Initial Performance Analysis of the At-Altitude Radiance Ratio Method for Reflectance Conversion of Hyperspectral Remote Sensing Data

Sensors 2023, 23(1), 320; https://doi.org/10.3390/s23010320
by Luke J. R. DeCoffe 1,*, David N. Conran 1, Timothy D. Bauch 1, Micah G. Ross 1, Daniel S. Kaputa 2 and Carl Salvaggio 1,*
Reviewer 1:
Reviewer 2: Anonymous
Sensors 2023, 23(1), 320; https://doi.org/10.3390/s23010320
Submission received: 17 November 2022 / Revised: 15 December 2022 / Accepted: 24 December 2022 / Published: 28 December 2022
(This article belongs to the Special Issue Feature Papers in the Remote Sensors Section 2022)

Round 1

Reviewer 1 Report

In section 2.3, the discussion of radiance and irradiance really needs to be cleaned up to make sense - see the attachment for details. After that, I would like to review the modified manuscript. 

Having said that, I think that the results are valuable, especially given the increasing use of UAS and the need for reflectance derived from sensors on UAS. 

Comments for author File: Comments.pdf

Author Response

Thank you for your review; please see attachment.

• [Stated problem]:
In the peer review text above, which section does Reviewer 1 say needs its discussion of radiance and irradiance cleaned up?

• [Material provided]:
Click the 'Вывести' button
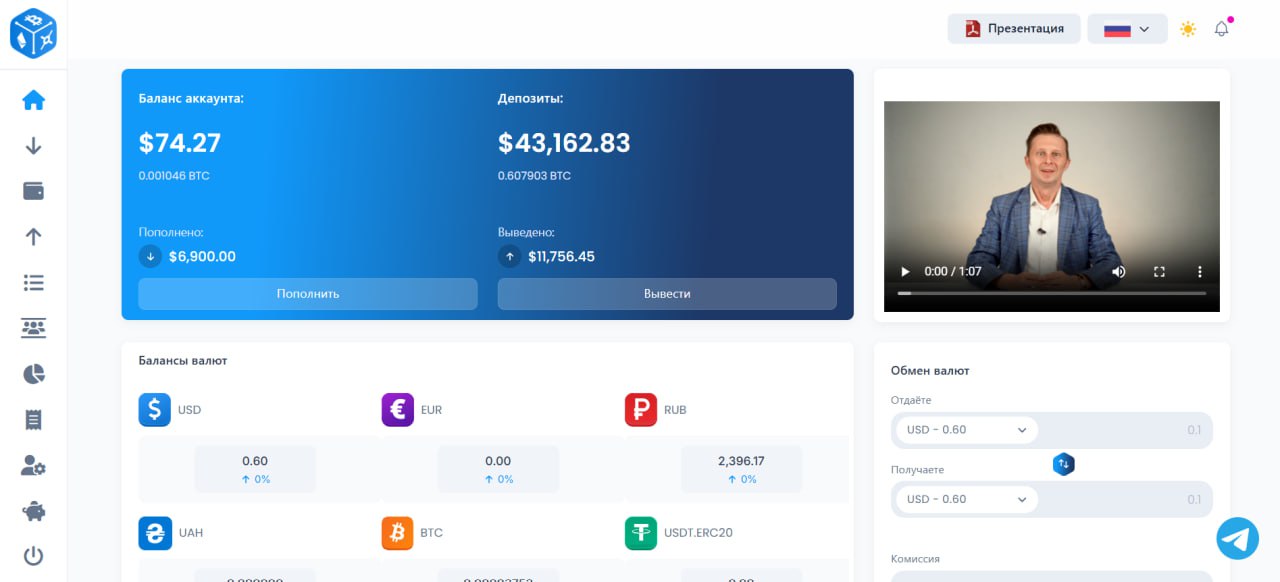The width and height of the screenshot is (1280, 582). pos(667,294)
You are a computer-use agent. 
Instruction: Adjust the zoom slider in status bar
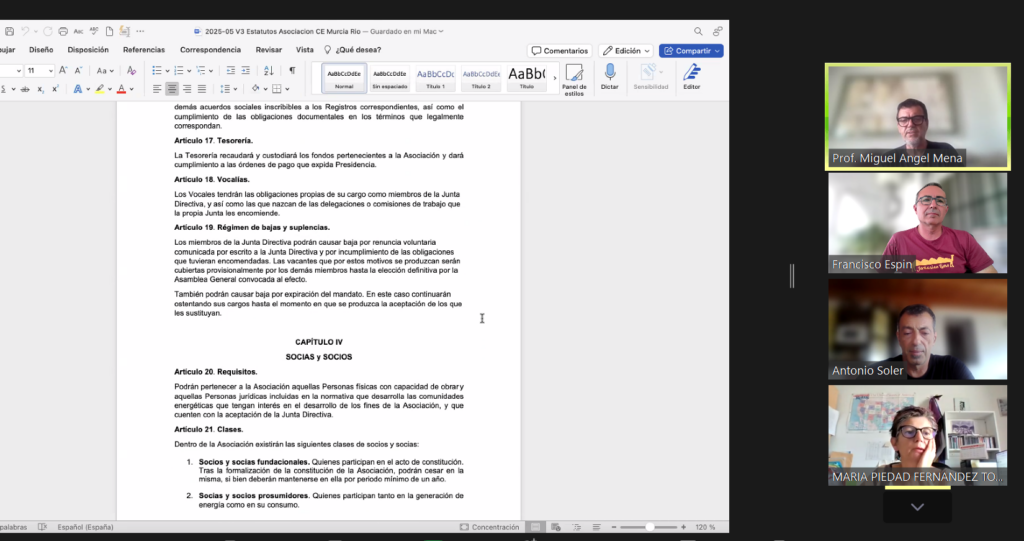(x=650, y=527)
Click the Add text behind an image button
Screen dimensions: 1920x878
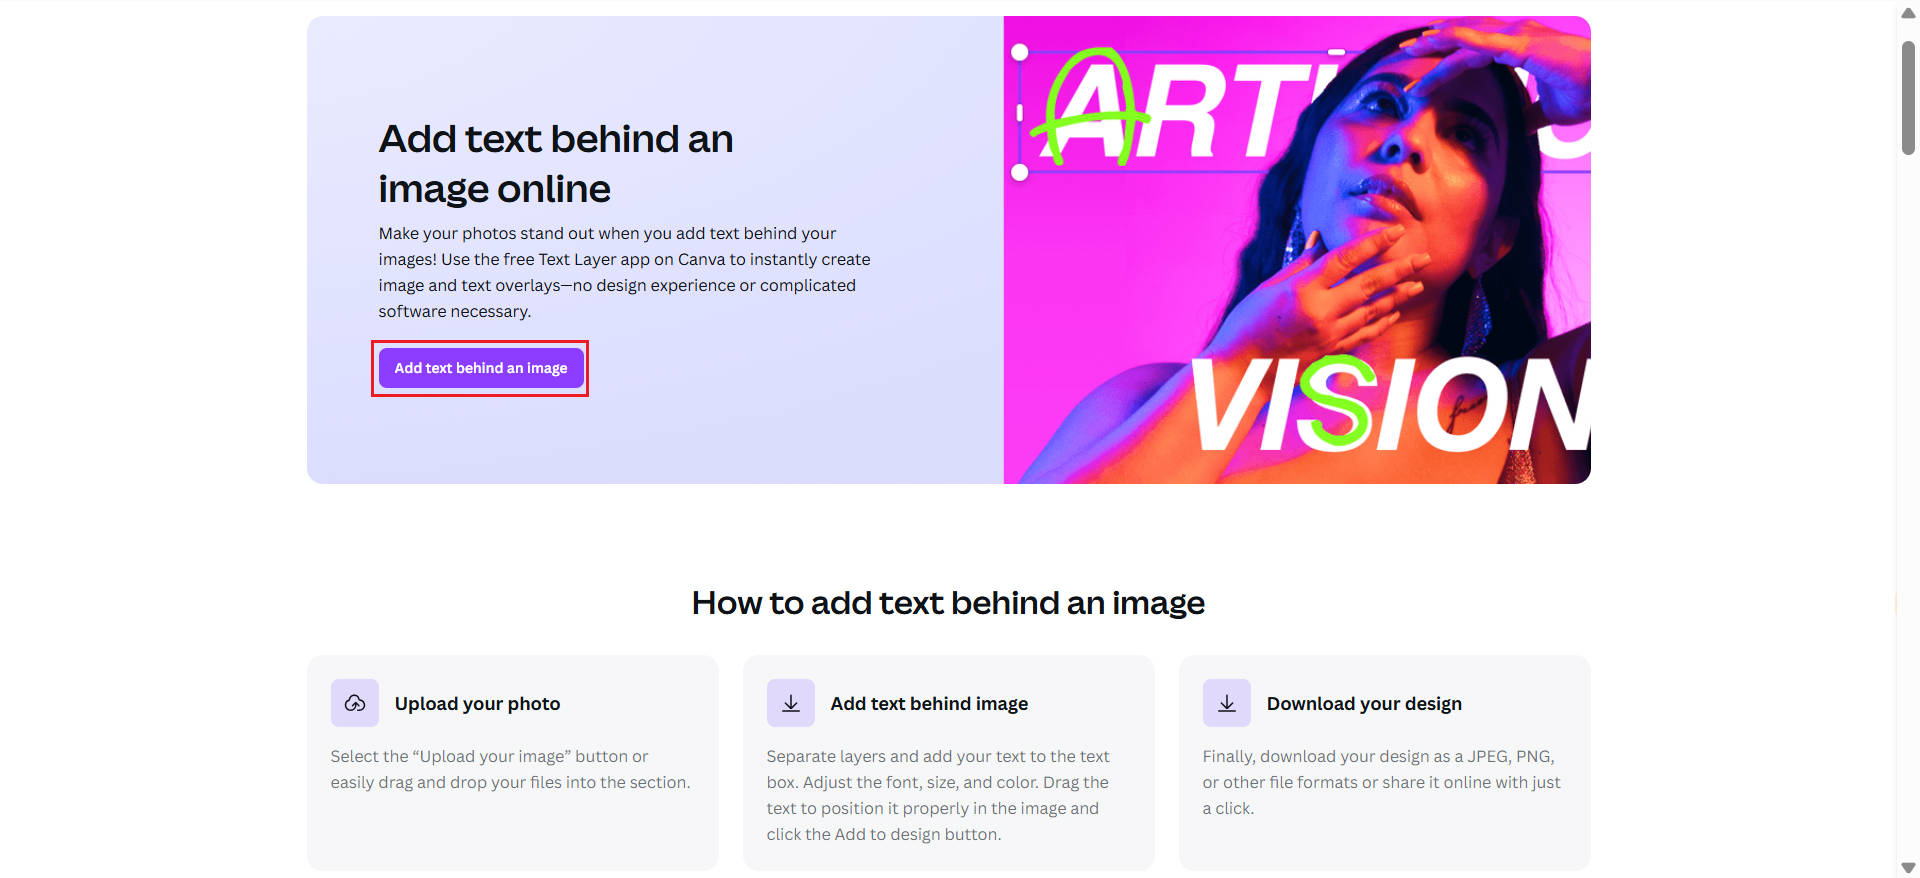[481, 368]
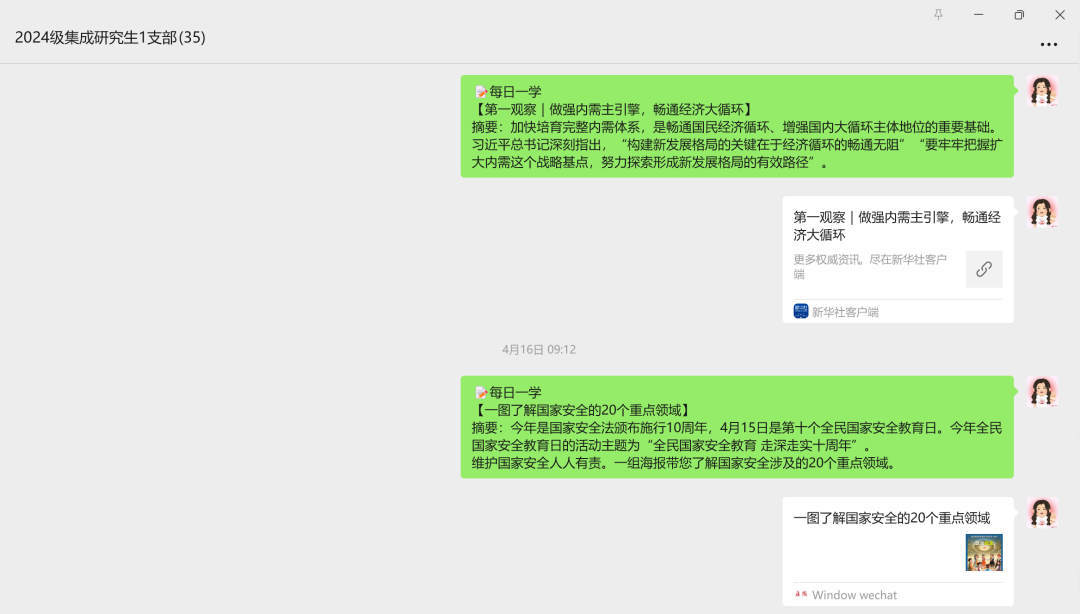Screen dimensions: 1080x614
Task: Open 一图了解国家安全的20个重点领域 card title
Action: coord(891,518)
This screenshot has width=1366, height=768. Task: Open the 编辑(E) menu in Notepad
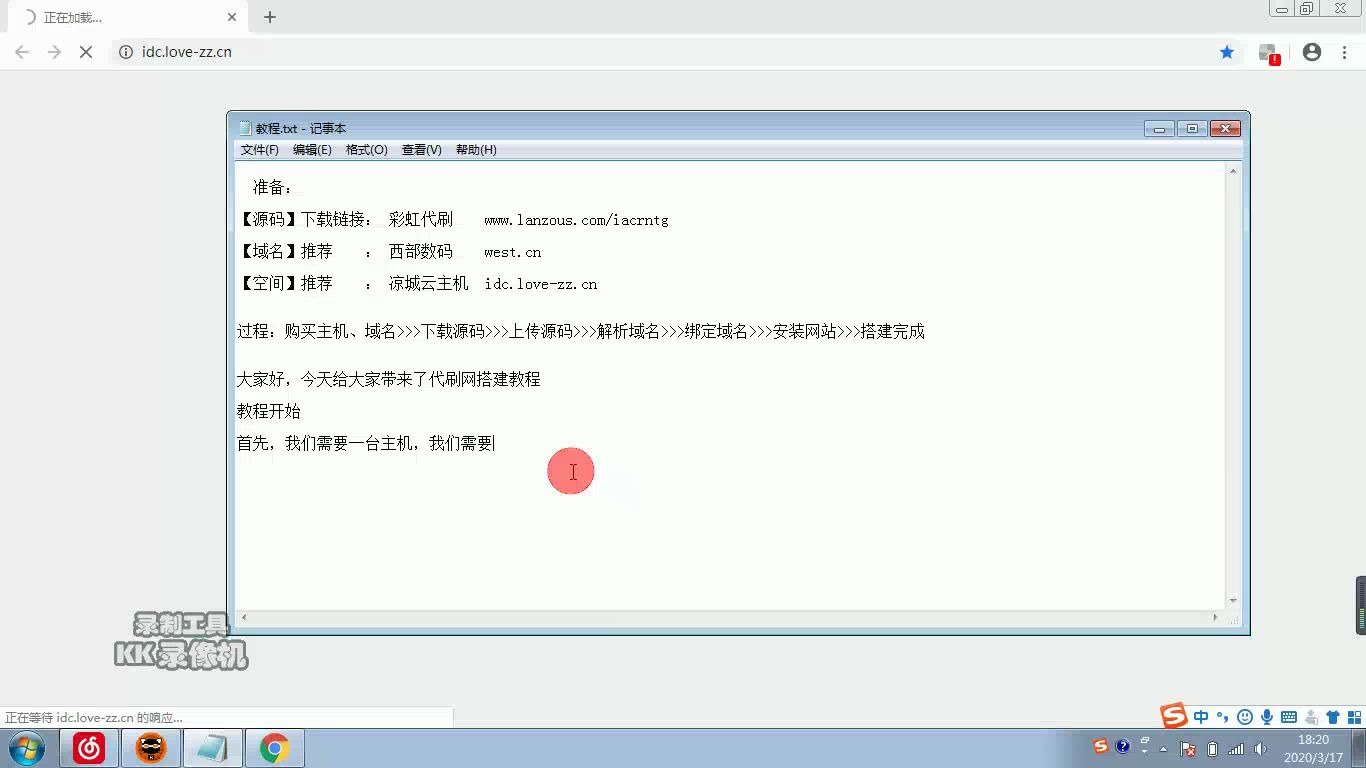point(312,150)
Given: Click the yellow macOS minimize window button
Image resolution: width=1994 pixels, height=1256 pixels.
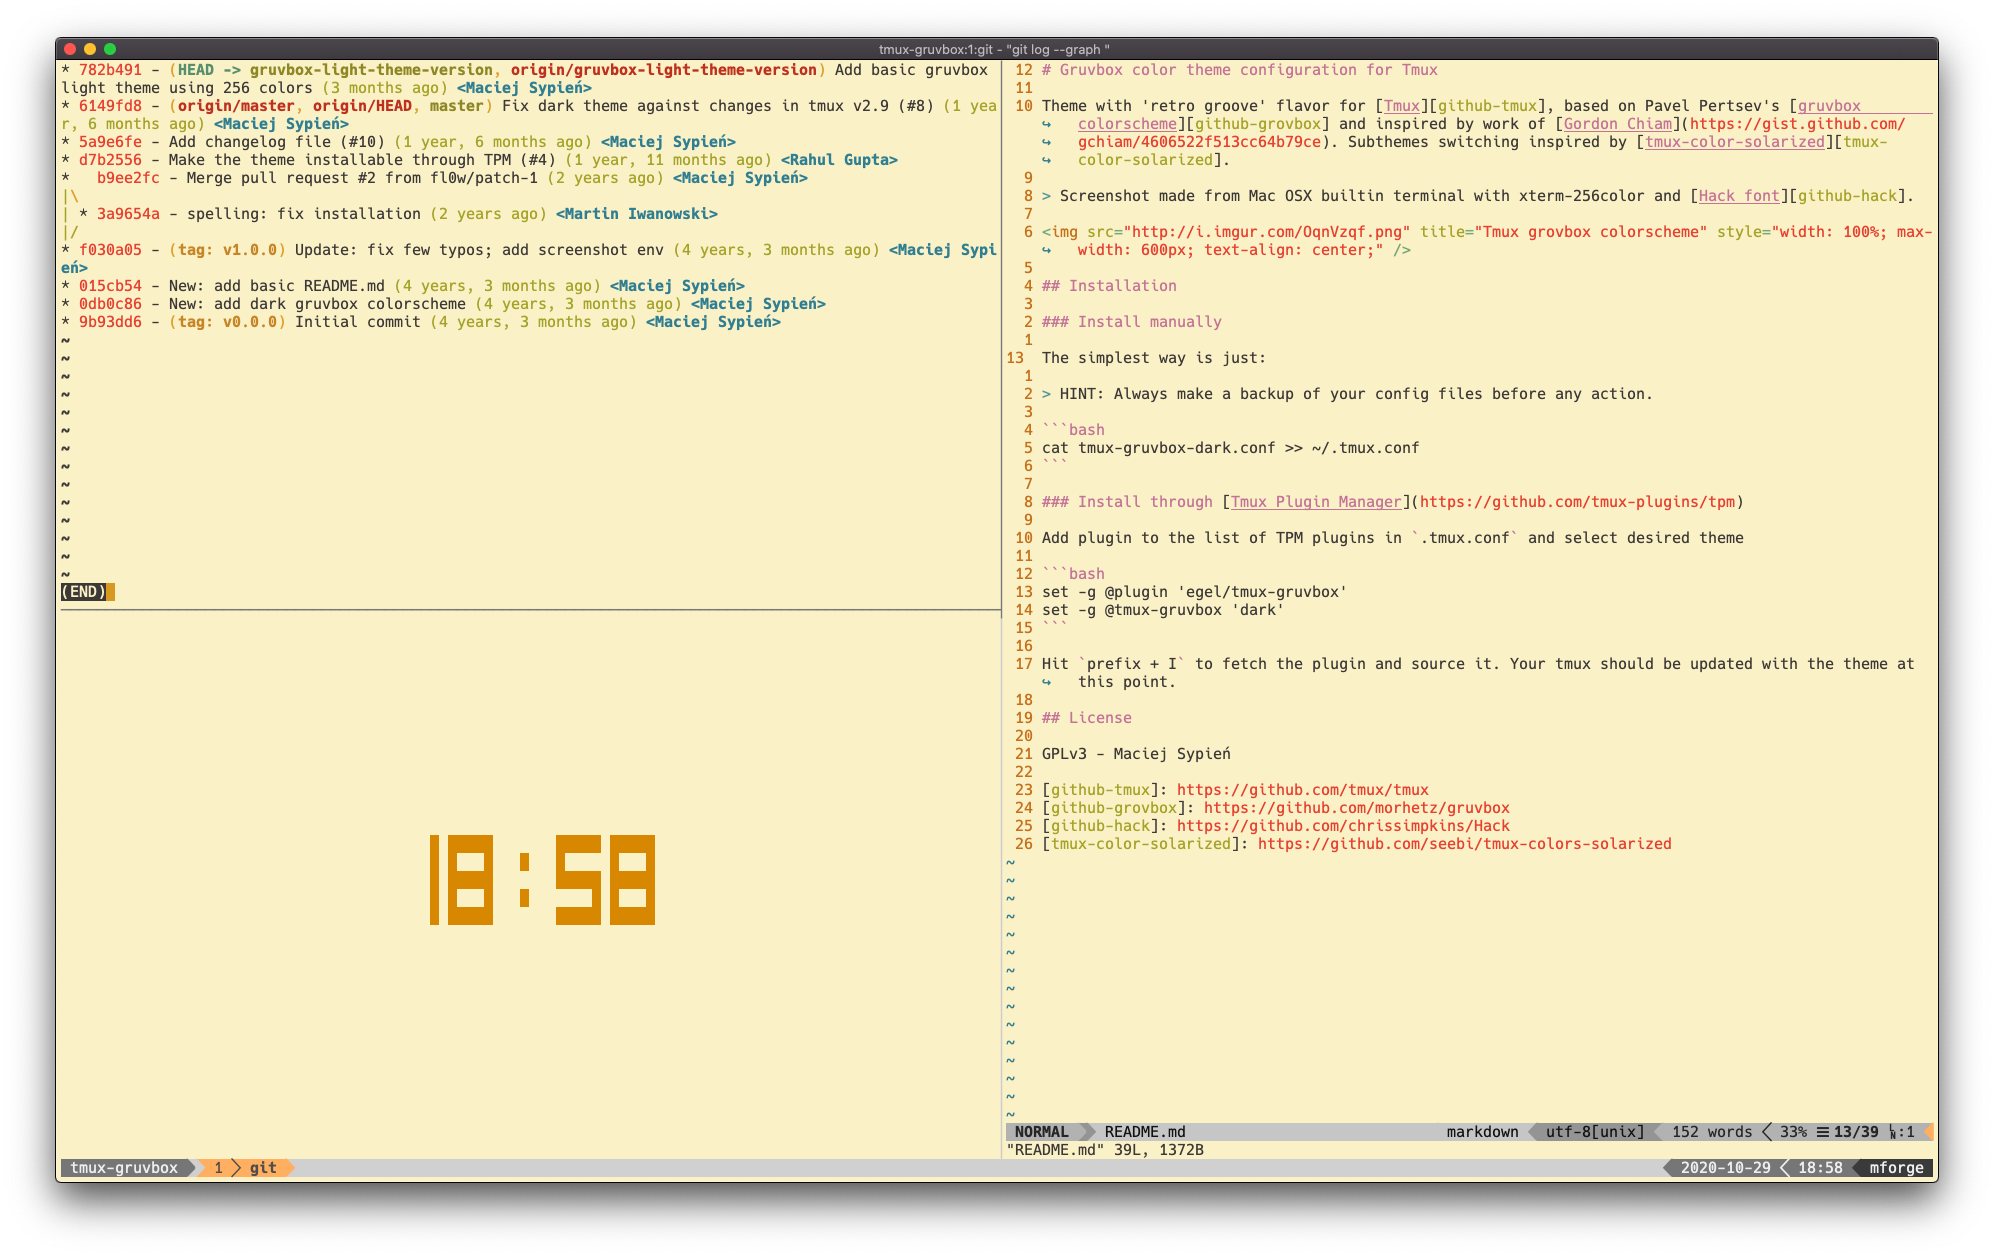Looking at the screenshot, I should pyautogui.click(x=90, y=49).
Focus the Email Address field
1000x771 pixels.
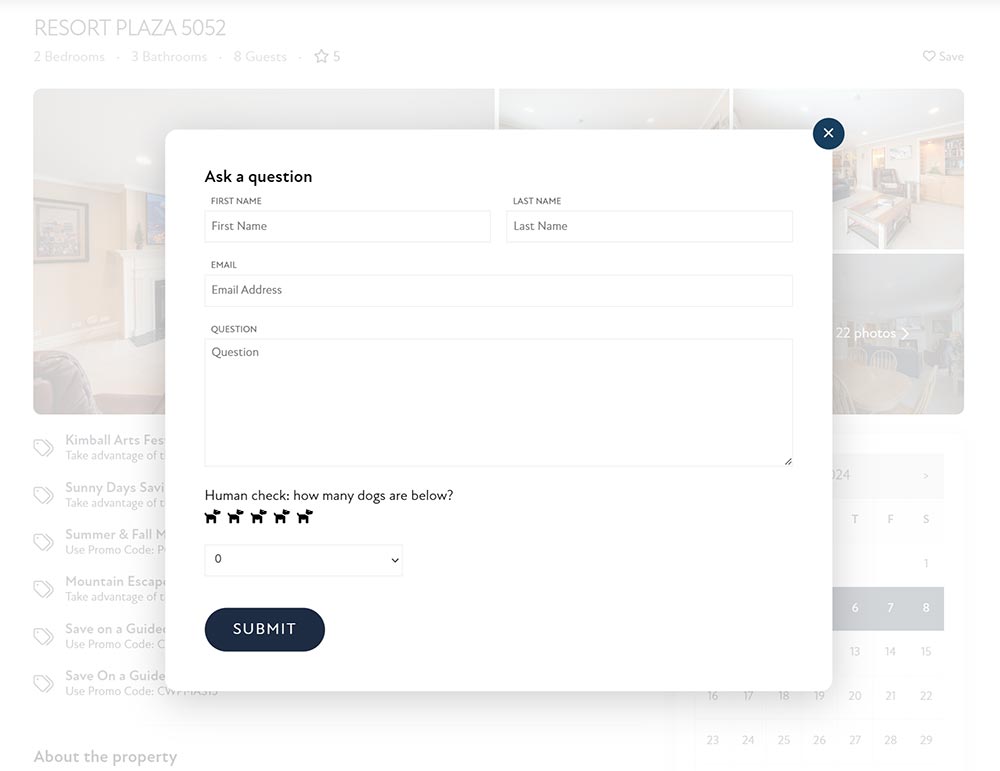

• [Solution]:
Section 2.3